Lanagan's spare sentences and arresting metaphors conjure up tales of worlds similar but subtly different to our own, often set in unspecified pasts and futures.

 

Like close-up photographs, her writing makes the ordinary extraordinary; she camouflages everyday objects until she is ready to reveal them to us with the simplest of sentences.

Many of these stories explore the transition between childhood and adolescence in an almost mythical, fairy-tale way. Her characters are young people who strain for freedom against the chain of responsibility, or are pushed reluctantly into adulthood in the face of circumstance.

A boy considered useless by his mother is sent up a mountain in the place of his infirm brother to yell into the wind the words that will usher in the spring; a bride-to-be gets lost on her way to church; a group of lads experience the forces conjured up by a Traveller with special powers; a young man escapes from the cult community he has grown up in, returning years later with his worldly friends.
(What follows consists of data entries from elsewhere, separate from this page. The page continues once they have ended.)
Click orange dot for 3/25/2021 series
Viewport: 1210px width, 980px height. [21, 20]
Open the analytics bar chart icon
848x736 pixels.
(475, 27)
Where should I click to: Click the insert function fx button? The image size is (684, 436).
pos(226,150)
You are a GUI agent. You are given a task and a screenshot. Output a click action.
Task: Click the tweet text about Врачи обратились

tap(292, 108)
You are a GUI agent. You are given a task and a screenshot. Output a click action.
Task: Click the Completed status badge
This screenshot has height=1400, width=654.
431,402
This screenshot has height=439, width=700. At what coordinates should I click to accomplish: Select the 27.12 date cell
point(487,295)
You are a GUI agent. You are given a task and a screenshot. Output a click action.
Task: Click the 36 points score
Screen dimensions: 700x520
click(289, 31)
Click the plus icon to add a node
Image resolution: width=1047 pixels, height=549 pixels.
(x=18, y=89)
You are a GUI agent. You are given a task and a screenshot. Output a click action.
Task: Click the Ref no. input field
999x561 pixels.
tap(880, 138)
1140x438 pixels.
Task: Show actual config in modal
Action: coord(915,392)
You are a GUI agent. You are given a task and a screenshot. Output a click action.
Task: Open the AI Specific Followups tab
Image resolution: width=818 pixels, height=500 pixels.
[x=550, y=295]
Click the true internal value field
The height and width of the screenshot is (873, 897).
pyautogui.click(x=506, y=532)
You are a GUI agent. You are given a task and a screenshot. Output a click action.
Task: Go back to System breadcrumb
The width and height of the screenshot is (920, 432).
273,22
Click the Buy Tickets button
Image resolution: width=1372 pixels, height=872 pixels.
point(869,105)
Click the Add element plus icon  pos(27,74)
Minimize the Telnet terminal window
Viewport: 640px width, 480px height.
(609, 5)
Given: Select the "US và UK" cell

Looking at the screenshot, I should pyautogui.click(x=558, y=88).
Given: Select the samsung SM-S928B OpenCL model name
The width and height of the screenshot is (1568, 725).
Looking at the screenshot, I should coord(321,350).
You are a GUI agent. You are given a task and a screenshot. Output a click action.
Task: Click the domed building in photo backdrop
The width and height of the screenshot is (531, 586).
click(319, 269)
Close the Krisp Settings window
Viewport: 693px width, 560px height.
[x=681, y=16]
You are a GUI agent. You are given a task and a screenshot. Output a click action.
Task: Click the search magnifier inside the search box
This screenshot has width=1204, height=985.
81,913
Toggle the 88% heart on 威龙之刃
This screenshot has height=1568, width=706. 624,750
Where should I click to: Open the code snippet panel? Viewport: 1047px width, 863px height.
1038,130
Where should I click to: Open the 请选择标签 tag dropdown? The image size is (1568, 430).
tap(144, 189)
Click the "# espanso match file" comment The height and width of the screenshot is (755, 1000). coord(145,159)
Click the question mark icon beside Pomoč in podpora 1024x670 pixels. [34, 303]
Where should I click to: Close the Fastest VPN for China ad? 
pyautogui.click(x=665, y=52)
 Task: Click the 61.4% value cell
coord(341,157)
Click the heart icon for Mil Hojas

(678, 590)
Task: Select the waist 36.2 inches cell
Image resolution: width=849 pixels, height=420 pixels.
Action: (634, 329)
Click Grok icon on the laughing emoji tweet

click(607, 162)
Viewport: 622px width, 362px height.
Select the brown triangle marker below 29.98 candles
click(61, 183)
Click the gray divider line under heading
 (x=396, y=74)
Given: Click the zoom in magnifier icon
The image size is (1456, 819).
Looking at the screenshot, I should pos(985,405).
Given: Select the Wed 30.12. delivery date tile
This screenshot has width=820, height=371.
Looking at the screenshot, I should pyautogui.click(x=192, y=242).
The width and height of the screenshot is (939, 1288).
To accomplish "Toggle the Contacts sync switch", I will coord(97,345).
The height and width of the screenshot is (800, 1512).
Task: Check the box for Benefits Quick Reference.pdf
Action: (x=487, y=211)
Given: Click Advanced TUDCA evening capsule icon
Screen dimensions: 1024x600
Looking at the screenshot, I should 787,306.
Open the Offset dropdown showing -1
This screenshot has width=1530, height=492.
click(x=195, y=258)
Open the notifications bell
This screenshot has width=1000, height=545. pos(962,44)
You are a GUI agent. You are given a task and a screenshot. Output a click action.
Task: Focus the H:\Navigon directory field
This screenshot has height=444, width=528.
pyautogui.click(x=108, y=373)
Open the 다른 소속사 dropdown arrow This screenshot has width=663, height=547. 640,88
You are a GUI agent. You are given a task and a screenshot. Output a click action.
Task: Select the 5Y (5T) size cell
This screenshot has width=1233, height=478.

The other stories, however, fall into no easily definable categories. A faithful servant comes to an understanding with his Lord’s beautiful but disdainful wife; a herd of elephants goes in search of its kidnapped keeper; two assassins shoot circus performers; and, in the very moving first story, a family gathers around a convicted girl as she sinks to her death in a tar pit.

This is an extraordinary book of short stories, surprising, breathtaking and beautiful by turn.